An Overview of Maryland Gun Works' Sight Pusher Tool
At the 2014 ShotShow, one of the first booths I came upon was #20126. Unfortunately I haven't been able to find the name of the company which had this booth, but they were demonstrating the Maryland Gun Works Sight-Pro adjustment tool. I've handled a number of sight adjustment tools over the years, none of which have particularly impressed me as being very sturdy. This impression has been reinforced through my friends' experiences, where sight adjustment tools tend to break after a few uses. The Sight-Pro is admittedly pricey, but if the higher price tag brings with it durability, then it's cheaper in the long run.
One thing to keep in mind it that while the main tool works for a wide variety of handguns, it does in fact require proprietary inserts to fit the slides on different guns. In the pictures below, you'll see a close-up of the Glock adapter. While it does mean you have parts you have to order if you add a new handgun, it also means you have a more precise fit than you'd get off of a generic one size fits all clamp setup.
The one drawback I've seen on the internet for these sight movers is that there have been several folks reporting problems in installing and adjusting certain after-market sights, depending on shape and design. Factory sights are a different matter however, and I have yet to see a negative word said about their operation with factory sights or sights which replicate the dimensions of factory sights. There's a 30 degree sight pusher attachment available for this sight though, which (depending, again, on the sight's geonetry) may actually take care of those problems.
The folks showing this tool at the show were very open about letting me take pictures, and responsive to questions. Unfortunately, I wasn't able to talk them into a review sample so I can't give hands-on usage experiences. I can however say that it felt really solid.

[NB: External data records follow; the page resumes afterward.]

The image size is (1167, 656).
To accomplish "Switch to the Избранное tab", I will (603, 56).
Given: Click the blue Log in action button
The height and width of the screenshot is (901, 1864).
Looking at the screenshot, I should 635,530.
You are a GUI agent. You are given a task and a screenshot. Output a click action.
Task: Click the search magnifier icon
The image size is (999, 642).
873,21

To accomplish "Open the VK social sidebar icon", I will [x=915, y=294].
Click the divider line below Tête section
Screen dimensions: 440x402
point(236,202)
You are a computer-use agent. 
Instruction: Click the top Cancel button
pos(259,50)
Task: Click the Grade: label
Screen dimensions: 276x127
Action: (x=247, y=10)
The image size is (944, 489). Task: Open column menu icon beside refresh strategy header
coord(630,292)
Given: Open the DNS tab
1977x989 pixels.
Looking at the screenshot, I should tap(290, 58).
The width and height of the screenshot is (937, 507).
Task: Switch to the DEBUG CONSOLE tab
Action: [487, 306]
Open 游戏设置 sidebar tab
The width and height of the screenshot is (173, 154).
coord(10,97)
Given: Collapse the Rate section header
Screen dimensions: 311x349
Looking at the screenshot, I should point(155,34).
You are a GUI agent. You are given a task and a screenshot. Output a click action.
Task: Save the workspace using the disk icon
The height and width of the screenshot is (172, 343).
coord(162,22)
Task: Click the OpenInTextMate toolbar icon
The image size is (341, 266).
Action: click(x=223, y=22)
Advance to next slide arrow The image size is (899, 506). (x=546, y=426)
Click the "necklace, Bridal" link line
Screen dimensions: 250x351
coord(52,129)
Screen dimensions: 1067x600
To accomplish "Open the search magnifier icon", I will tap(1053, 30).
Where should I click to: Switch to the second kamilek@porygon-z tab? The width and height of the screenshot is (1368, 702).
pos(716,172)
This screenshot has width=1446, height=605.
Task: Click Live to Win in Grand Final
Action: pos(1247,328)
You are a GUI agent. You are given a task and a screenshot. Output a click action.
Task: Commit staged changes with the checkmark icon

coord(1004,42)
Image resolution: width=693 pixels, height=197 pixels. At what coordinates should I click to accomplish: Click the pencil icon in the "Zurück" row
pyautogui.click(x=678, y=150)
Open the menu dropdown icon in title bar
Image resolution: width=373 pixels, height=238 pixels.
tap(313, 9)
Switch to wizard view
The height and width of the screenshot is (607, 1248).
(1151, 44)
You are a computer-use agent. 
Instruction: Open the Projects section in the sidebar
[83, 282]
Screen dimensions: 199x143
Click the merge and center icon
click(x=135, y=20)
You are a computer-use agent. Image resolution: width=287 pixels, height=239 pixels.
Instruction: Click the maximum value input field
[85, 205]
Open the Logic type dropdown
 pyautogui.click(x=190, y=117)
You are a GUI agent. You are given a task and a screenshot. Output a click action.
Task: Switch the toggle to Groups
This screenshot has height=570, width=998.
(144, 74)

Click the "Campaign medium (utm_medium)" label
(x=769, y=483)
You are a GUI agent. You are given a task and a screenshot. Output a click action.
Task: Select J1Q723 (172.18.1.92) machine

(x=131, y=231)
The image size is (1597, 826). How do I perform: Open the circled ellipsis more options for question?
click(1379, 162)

A close-up of the tool, fully assembled. Notice the thumb screws - using this tool does not tend to require wrenches, screwdrivers, etc.
This is the slide adapter for Glock pistols. Note the threaded hole in the center, by which it attaches to the rest of the sight tool. Note that this is fitted to the bottom of the slide, not the top - because the other half of the tool is the one with the "pusher" part.
The bottom of the tool. The large thumbscrew in the center, is used to tighten down the slide adapter (which we saw in the picture above). In this picture, the slide adapter is the gray piece directly opposite from the large screw in the bottom center. The large screws on either side of the adjustment tool are for clamping the slide securely.
A top-down view, showing the pads for gripping the sides of the slide.
Similar view to the one two pictures up, but this is the back side, which shows more clearly how the slide adapter is locked into place.
A view without the adapter installed. The two threaded caps are for securing the two halves of the sight adjustment tool together.
And this is the "business end" of the sight adjustment tool. This bar and crank is large and smoothly threaded, which lets it apply firm, unyielding, and precise force against recalcitrant sights. The delrin (or other hard plastic) white cylinder above is to provide a firm but non-marring surface when you clamp the slide into the adjustment block.
A side view of the pusher assembly. Note how much offset there is between the white plastic part and the rest of the slide.
The sight pusher adjustment handle. Notice that it's designed with a solid rod with a decent amount of distance, so that you can put a considerable amount of force on the actual sight.
This was at Booth 20126 of the 2014 SHOT show. I've taken to photographing the floorplates by booths just so that I don't risk completely losing track of the companies I've talked to.